Once Christ officially joined the band in February 1987, only the drum stool remained open. Danzig had two top choices: Chuck Biscuits, who had previously played with D.O.A., Black Flag, Circle Jerks and the Red Hot Chili Peppers, and former Motörhead drummer "Philthy Animal" Taylor. "When we decided to dump our other drummer, Rick asked me who were my two favorite drummers," Danzig told Hollywood Book and Poster. "I said Philthy Phil and Chuck Biscuits. Philthy, we decided, might be kind of old and set in his ways. He might not listen if you said, 'Play that this way.' I'm real picky and so is Rick. And Chuck Biscuits was available."

Biscuits proved to be a good fit for the band; and while no one from the Danzig camp ever officially reached out to Taylor, it was later revealed that he was already in the process of re-joining Motörhead after a three-year hiatus, and thus wouldn't have been available anyway.

5. James Hetfield sings backing vocals on the album
In the summer of 1987, while Samhain was still looking for a major label deal, Metallica gave Danzig's industry stock a major boost by including a medley of his Misfits songs "Last Caress" and "Green Hell" on The $5.98 E.P.: Garage Days Re-Revisited. Though Danzig generally played coy in interviews about whether or not the recording had any real effect on his career, he genuinely appreciated Metallica's support. So when James Hetfield offered to lend his vocal services to the recording of Danzig, Danzig was more than happy to take him up on it.

"He was hanging out with us in L.A.," Danzig told City Pages. "I had to go back to the studio. He said he wanted to come along. I was like, 'Oh, sure! Don't worry about it.'" Though Hetfield was not credited on the album due to contractual issues — Metallica's label Elektra might have frowned upon any freelancing — his unmistakable growl can be heard on the choruses of at least two of the album's tracks. "He's on 'Possession,' 'Twist of Cain' and probably one other one," Danzig revealed to City Pages. "He's not on 'Mother.' But he's on probably one other track."

6. Danzig took full songwriting credit for "The Hunter" — but he didn't actually write it
With its swaggering groove, brawny blues riffs, ominous lyrics and Danzig's demonic roar, the Danzig track "The Hunter" showcased all that was great about Danzig the band. Only one problem: While the album's credits read "All songs written by Glenn Danzig," "The Hunter" had actually been written in 1967 by members of Memphis soul group Booker T. and the MGs with help from songwriter Carl Wells.

It had also been recorded numerous times before Danzig got to it, first by bluesman Albert King, and later by hard rockers Blue Cheer, Free and Led Zeppelin, the latter of whom interpolated it into their song "How Many More Times." Perhaps taking a plagiaristic page out of Led Zep's book, Danzig rewrote some of the lyrics — unlike the song's original protagonist, Danzig's hunter eschews the use of a "love gun" in favor of ripping his prey to pieces — while helping himself to all of the songwriting credit.
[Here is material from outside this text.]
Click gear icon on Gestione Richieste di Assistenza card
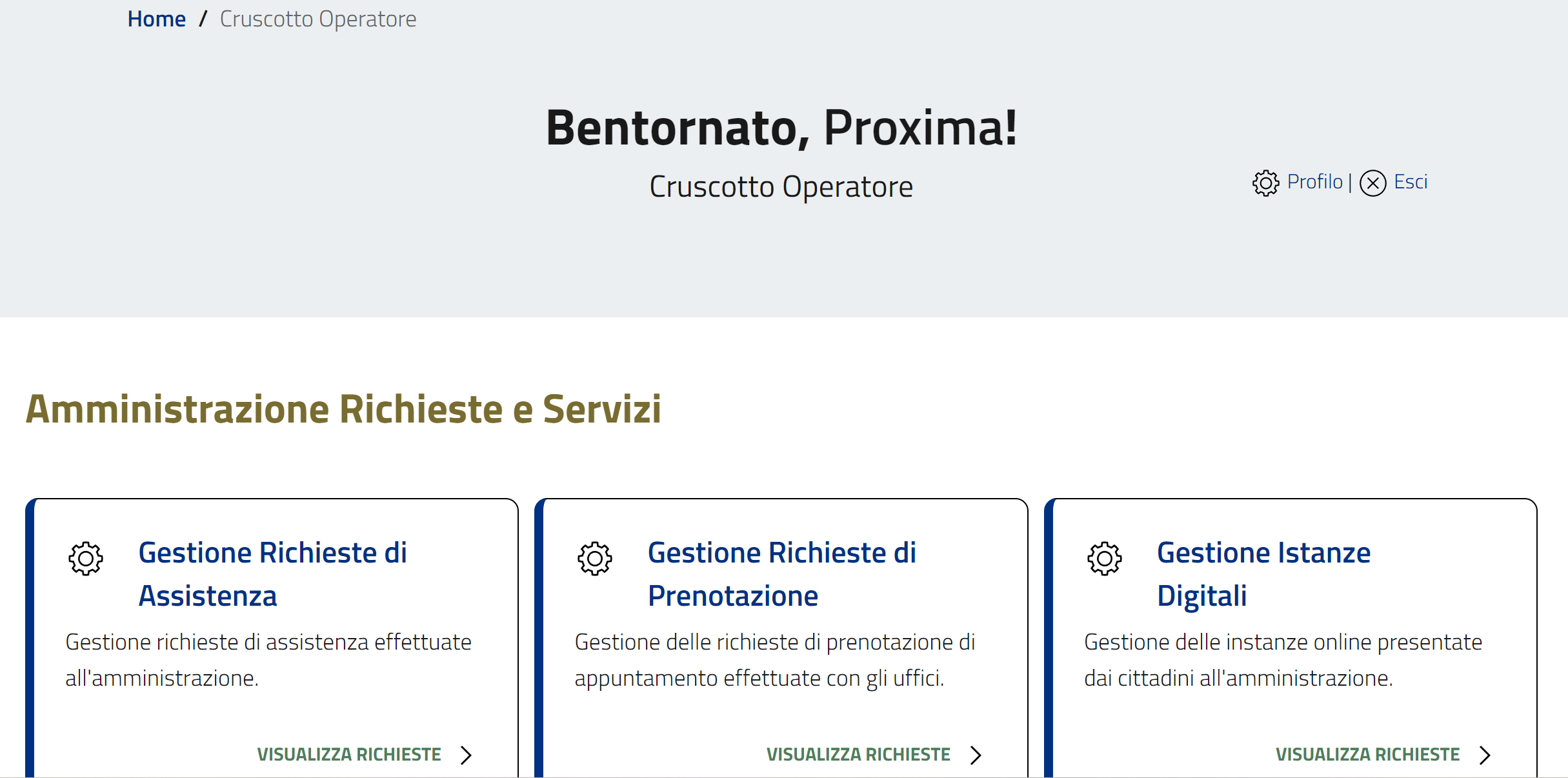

7. "Mother" was originally a straightforward punk-rock song
Released as Danzig's lead single in August 1988, "Mother" would need another five years and a fresh remix before it finally dented the Billboard charts. "The remix of 'Mother' that's getting played all the time now is basically the same song, but with some crowd noises and a little reverb thrown in," John Christ told Guitar School in 1994, at the height of the song's popularity. "I think the reason why 'Mother' became a hit so many years after it first came out is because the music scene has changed so much. You never would have heard any Danzig song on the radio three years ago, let alone on a Top 40 station, which are all now playing 'Mother.' People's tastes have changed, and now that the old punk generation has switched over into the harder rock, the punk sound is popular again."

Ironically, Christ told the magazine that the song began its life as a three-chord punk rager, before Rick Rubin stepped in to radically rearrange it. "'Mother' actually started out as a punk rock song — just a lot of down-strumming, going from B to A to G real quick," he said. "But Rick Rubin pretty much co-wrote the way it ended up on the record. He came in and totally changed the guitar riffs, the choruses and all the drum fills and beats — they were all Rick's. In fact, he was all over that first record changing things around. And I think he changed things for the better."

8. Rick Rubin sent the wrong cut of the original "Mother" video to MTV
While Rubin helped rearrange "Mother" into a hit, he may have also inadvertently prevented the song from receiving regular MTV airplay upon its initial release. In the song's original 1988 clip, Danzig sacrifices a chicken over a bikini-clad woman, and then writes an upside-down cross on her belly with the animal's blood. When the arbiters of good taste at MTV objected to the scene, Rubin commissioned an alternate cut which showed only a brief snippet of the splattering blood, and sent the edited version off to the network ... or so he thought.

"He thought he sent them censored version, but he sent them the uncensored one," Danzig told Vice in 2010. "They played it, and they got all these religious people — who can go fuck themselves anyway — freaking out, and MTV banned us almost forever." Hilariously, the network accidentally ran the uncensored version for a week before realizing its mistake; but when the remixed version of the song finally made it into regular MTV rotation in 1993, it was via a live video.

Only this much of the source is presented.